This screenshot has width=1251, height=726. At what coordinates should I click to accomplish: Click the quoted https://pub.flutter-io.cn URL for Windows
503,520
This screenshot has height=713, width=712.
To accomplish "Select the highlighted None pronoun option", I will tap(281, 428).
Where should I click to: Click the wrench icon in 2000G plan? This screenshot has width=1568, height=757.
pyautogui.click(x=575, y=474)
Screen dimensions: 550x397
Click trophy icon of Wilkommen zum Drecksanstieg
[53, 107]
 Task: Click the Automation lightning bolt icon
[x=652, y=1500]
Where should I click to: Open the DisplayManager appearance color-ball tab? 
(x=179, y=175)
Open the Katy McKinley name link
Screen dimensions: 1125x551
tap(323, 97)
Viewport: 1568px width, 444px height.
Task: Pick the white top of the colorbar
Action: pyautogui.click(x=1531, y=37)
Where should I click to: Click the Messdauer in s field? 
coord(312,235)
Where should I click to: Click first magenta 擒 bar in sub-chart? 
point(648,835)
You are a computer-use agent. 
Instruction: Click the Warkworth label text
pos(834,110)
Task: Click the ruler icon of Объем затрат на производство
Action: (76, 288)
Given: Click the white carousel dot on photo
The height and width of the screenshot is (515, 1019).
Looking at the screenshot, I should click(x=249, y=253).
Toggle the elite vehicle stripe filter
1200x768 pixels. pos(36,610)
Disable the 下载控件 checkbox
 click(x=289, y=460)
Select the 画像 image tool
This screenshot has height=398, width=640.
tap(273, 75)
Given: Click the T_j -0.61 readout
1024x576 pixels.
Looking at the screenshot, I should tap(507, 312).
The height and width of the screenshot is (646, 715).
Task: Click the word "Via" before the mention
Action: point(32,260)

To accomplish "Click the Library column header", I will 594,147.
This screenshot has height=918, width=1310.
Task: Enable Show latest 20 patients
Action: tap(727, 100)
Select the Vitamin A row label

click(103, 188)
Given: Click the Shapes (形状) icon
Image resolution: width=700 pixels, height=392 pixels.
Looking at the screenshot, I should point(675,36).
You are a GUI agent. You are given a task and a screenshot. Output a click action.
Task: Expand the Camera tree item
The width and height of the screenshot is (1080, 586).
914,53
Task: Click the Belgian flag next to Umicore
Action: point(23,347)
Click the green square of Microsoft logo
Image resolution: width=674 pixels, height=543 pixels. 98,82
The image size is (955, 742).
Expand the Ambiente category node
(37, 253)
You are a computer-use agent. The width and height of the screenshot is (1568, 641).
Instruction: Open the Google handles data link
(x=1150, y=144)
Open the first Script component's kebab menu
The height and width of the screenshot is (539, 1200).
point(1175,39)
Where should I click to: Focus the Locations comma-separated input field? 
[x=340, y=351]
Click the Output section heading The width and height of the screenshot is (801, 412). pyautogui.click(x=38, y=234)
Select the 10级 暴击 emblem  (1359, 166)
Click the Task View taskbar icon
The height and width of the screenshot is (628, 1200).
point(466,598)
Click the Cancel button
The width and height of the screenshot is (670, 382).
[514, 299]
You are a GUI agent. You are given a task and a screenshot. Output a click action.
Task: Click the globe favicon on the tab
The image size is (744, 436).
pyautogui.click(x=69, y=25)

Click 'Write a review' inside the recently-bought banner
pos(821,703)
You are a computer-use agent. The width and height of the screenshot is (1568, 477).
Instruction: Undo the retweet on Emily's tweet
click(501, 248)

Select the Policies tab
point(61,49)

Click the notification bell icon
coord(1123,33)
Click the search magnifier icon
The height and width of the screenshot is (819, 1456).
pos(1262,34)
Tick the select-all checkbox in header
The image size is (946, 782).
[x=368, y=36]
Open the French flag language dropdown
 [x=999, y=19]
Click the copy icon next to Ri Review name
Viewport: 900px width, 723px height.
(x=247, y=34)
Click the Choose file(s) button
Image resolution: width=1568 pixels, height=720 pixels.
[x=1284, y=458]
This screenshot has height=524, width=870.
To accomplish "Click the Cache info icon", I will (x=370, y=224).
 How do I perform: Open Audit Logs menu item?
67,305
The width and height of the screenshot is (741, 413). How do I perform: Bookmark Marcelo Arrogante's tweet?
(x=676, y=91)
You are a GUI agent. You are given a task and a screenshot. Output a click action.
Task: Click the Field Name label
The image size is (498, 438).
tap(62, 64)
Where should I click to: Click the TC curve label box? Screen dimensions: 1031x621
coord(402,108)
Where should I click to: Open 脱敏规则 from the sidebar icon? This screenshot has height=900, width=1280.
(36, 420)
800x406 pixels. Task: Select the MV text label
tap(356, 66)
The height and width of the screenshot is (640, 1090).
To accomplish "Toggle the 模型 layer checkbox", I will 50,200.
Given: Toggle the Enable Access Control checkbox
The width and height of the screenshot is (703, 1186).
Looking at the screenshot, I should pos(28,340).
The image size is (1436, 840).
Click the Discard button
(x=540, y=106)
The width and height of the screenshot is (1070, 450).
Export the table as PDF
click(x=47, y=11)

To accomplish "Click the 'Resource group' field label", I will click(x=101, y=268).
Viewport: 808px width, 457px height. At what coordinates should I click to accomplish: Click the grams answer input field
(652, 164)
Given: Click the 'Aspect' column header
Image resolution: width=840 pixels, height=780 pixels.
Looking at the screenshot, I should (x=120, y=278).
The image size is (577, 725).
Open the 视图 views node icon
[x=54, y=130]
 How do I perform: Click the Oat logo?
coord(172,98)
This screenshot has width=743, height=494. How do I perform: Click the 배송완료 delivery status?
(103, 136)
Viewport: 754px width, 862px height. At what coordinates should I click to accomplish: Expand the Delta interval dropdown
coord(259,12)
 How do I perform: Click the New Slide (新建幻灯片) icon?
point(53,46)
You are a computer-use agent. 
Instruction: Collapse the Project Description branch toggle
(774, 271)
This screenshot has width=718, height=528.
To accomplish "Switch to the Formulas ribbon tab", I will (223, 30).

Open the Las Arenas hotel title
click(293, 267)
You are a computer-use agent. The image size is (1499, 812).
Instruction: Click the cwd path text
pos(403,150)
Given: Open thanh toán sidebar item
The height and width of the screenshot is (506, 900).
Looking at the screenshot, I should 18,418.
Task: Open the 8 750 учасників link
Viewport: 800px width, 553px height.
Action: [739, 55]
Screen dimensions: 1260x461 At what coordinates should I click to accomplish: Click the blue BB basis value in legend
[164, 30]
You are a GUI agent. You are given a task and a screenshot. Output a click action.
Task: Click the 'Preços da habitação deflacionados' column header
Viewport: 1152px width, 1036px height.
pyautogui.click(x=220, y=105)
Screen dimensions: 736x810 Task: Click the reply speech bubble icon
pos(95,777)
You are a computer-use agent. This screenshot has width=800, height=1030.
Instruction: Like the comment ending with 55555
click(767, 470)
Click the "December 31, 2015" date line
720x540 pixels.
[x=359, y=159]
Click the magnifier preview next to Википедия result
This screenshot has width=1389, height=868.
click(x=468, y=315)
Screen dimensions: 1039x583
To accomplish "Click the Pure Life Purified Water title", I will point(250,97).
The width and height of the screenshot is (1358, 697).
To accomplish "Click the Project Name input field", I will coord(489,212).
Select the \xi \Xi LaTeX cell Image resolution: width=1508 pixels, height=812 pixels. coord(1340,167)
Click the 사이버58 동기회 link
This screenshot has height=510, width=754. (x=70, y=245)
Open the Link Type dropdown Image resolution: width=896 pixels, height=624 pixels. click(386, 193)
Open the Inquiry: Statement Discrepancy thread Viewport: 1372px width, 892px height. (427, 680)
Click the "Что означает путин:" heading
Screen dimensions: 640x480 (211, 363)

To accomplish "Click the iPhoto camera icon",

● Your task: Everything in the listing must be reproduced exactly; please include every line.

● Solution for this exercise:
This screenshot has width=1251, height=726. At what coordinates should I click to accomplish: Click the quoted https://pub.flutter-io.cn URL for Windows
503,520
This screenshot has height=713, width=712.
To accomplish "Select the highlighted None pronoun option", I will tap(281, 428).
Where should I click to: Click the wrench icon in 2000G plan? This screenshot has width=1568, height=757.
pyautogui.click(x=575, y=474)
Screen dimensions: 550x397
Click trophy icon of Wilkommen zum Drecksanstieg
[53, 107]
 Task: Click the Automation lightning bolt icon
[x=652, y=1500]
Where should I click to: Open the DisplayManager appearance color-ball tab? 
(x=179, y=175)
Open the Katy McKinley name link
Screen dimensions: 1125x551
tap(323, 97)
Viewport: 1568px width, 444px height.
Task: Pick the white top of the colorbar
Action: pyautogui.click(x=1531, y=37)
Where should I click to: Click the Messdauer in s field? 
coord(312,235)
Where should I click to: Click first magenta 擒 bar in sub-chart? 
point(648,835)
You are a computer-use agent. 
Instruction: Click the Warkworth label text
pos(834,110)
Task: Click the ruler icon of Объем затрат на производство
Action: (76, 288)
Given: Click the white carousel dot on photo
The height and width of the screenshot is (515, 1019).
Looking at the screenshot, I should click(x=249, y=253).
Toggle the elite vehicle stripe filter
1200x768 pixels. pos(36,610)
Disable the 下载控件 checkbox
 click(x=289, y=460)
Select the 画像 image tool
This screenshot has height=398, width=640.
tap(273, 75)
Given: Click the T_j -0.61 readout
1024x576 pixels.
Looking at the screenshot, I should tap(507, 312).
The height and width of the screenshot is (646, 715).
Task: Click the word "Via" before the mention
Action: point(32,260)

To accomplish "Click the Library column header", I will 594,147.
This screenshot has height=918, width=1310.
Task: Enable Show latest 20 patients
Action: tap(727, 100)
Select the Vitamin A row label

click(103, 188)
Given: Click the Shapes (形状) icon
Image resolution: width=700 pixels, height=392 pixels.
Looking at the screenshot, I should point(675,36).
You are a GUI agent. You are given a task and a screenshot. Output a click action.
Task: Expand the Camera tree item
The width and height of the screenshot is (1080, 586).
914,53
Task: Click the Belgian flag next to Umicore
Action: point(23,347)
Click the green square of Microsoft logo
Image resolution: width=674 pixels, height=543 pixels. 98,82
The image size is (955, 742).
Expand the Ambiente category node
(37, 253)
You are a computer-use agent. The width and height of the screenshot is (1568, 641).
Instruction: Open the Google handles data link
(x=1150, y=144)
Open the first Script component's kebab menu
The height and width of the screenshot is (539, 1200).
point(1175,39)
Where should I click to: Focus the Locations comma-separated input field? 
[x=340, y=351]
Click the Output section heading The width and height of the screenshot is (801, 412). pyautogui.click(x=38, y=234)
Select the 10级 暴击 emblem  (1359, 166)
Click the Task View taskbar icon
The height and width of the screenshot is (628, 1200).
point(466,598)
Click the Cancel button
The width and height of the screenshot is (670, 382).
[514, 299]
You are a GUI agent. You are given a task and a screenshot. Output a click action.
Task: Click the globe favicon on the tab
The image size is (744, 436).
pyautogui.click(x=69, y=25)

Click 'Write a review' inside the recently-bought banner
pos(821,703)
You are a computer-use agent. The width and height of the screenshot is (1568, 477).
Instruction: Undo the retweet on Emily's tweet
click(501, 248)

Select the Policies tab
point(61,49)

Click the notification bell icon
coord(1123,33)
Click the search magnifier icon
The height and width of the screenshot is (819, 1456).
pos(1262,34)
Tick the select-all checkbox in header
The image size is (946, 782).
[x=368, y=36]
Open the French flag language dropdown
 [x=999, y=19]
Click the copy icon next to Ri Review name
Viewport: 900px width, 723px height.
(x=247, y=34)
Click the Choose file(s) button
Image resolution: width=1568 pixels, height=720 pixels.
[x=1284, y=458]
This screenshot has height=524, width=870.
To accomplish "Click the Cache info icon", I will (x=370, y=224).
 How do I perform: Open Audit Logs menu item?
67,305
The width and height of the screenshot is (741, 413). How do I perform: Bookmark Marcelo Arrogante's tweet?
(x=676, y=91)
You are a GUI agent. You are given a task and a screenshot. Output a click action.
Task: Click the Field Name label
The image size is (498, 438).
tap(62, 64)
Where should I click to: Click the TC curve label box? Screen dimensions: 1031x621
coord(402,108)
Where should I click to: Open 脱敏规则 from the sidebar icon? This screenshot has height=900, width=1280.
(36, 420)
800x406 pixels. Task: Select the MV text label
tap(356, 66)
The height and width of the screenshot is (640, 1090).
To accomplish "Toggle the 模型 layer checkbox", I will 50,200.
Given: Toggle the Enable Access Control checkbox
The width and height of the screenshot is (703, 1186).
Looking at the screenshot, I should pos(28,340).
The image size is (1436, 840).
Click the Discard button
(x=540, y=106)
The width and height of the screenshot is (1070, 450).
Export the table as PDF
click(x=47, y=11)

To accomplish "Click the 'Resource group' field label", I will click(x=101, y=268).
Viewport: 808px width, 457px height. At what coordinates should I click to accomplish: Click the grams answer input field
(652, 164)
Given: Click the 'Aspect' column header
Image resolution: width=840 pixels, height=780 pixels.
Looking at the screenshot, I should (x=120, y=278).
The image size is (577, 725).
Open the 视图 views node icon
[x=54, y=130]
 How do I perform: Click the Oat logo?
coord(172,98)
This screenshot has width=743, height=494. How do I perform: Click the 배송완료 delivery status?
(103, 136)
Viewport: 754px width, 862px height. At what coordinates should I click to accomplish: Expand the Delta interval dropdown
coord(259,12)
 How do I perform: Click the New Slide (新建幻灯片) icon?
point(53,46)
You are a computer-use agent. 
Instruction: Collapse the Project Description branch toggle
(774, 271)
This screenshot has width=718, height=528.
To accomplish "Switch to the Formulas ribbon tab", I will (223, 30).

Open the Las Arenas hotel title
click(293, 267)
You are a computer-use agent. The image size is (1499, 812).
Instruction: Click the cwd path text
pos(403,150)
Given: Open thanh toán sidebar item
The height and width of the screenshot is (506, 900).
Looking at the screenshot, I should 18,418.
Task: Open the 8 750 учасників link
Viewport: 800px width, 553px height.
Action: [739, 55]
Screen dimensions: 1260x461 At what coordinates should I click to accomplish: Click the blue BB basis value in legend
[164, 30]
You are a GUI agent. You are given a task and a screenshot. Output a click action.
Task: Click the 'Preços da habitação deflacionados' column header
Viewport: 1152px width, 1036px height.
pyautogui.click(x=220, y=105)
Screen dimensions: 736x810 Task: Click the reply speech bubble icon
pos(95,777)
You are a computer-use agent. This screenshot has width=800, height=1030.
Instruction: Like the comment ending with 55555
click(767, 470)
Click the "December 31, 2015" date line
720x540 pixels.
[x=359, y=159]
Click the magnifier preview next to Википедия result
This screenshot has width=1389, height=868.
click(x=468, y=315)
Screen dimensions: 1039x583
To accomplish "Click the Pure Life Purified Water title", I will point(250,97).
The width and height of the screenshot is (1358, 697).
To accomplish "Click the Project Name input field", I will coord(489,212).
Select the \xi \Xi LaTeX cell Image resolution: width=1508 pixels, height=812 pixels. coord(1340,167)
Click the 사이버58 동기회 link
This screenshot has height=510, width=754. (x=70, y=245)
Open the Link Type dropdown Image resolution: width=896 pixels, height=624 pixels. click(386, 193)
Open the Inquiry: Statement Discrepancy thread Viewport: 1372px width, 892px height. (427, 680)
Click the "Что означает путин:" heading
Screen dimensions: 640x480 (211, 363)

To accomplish "Click the iPhoto camera icon",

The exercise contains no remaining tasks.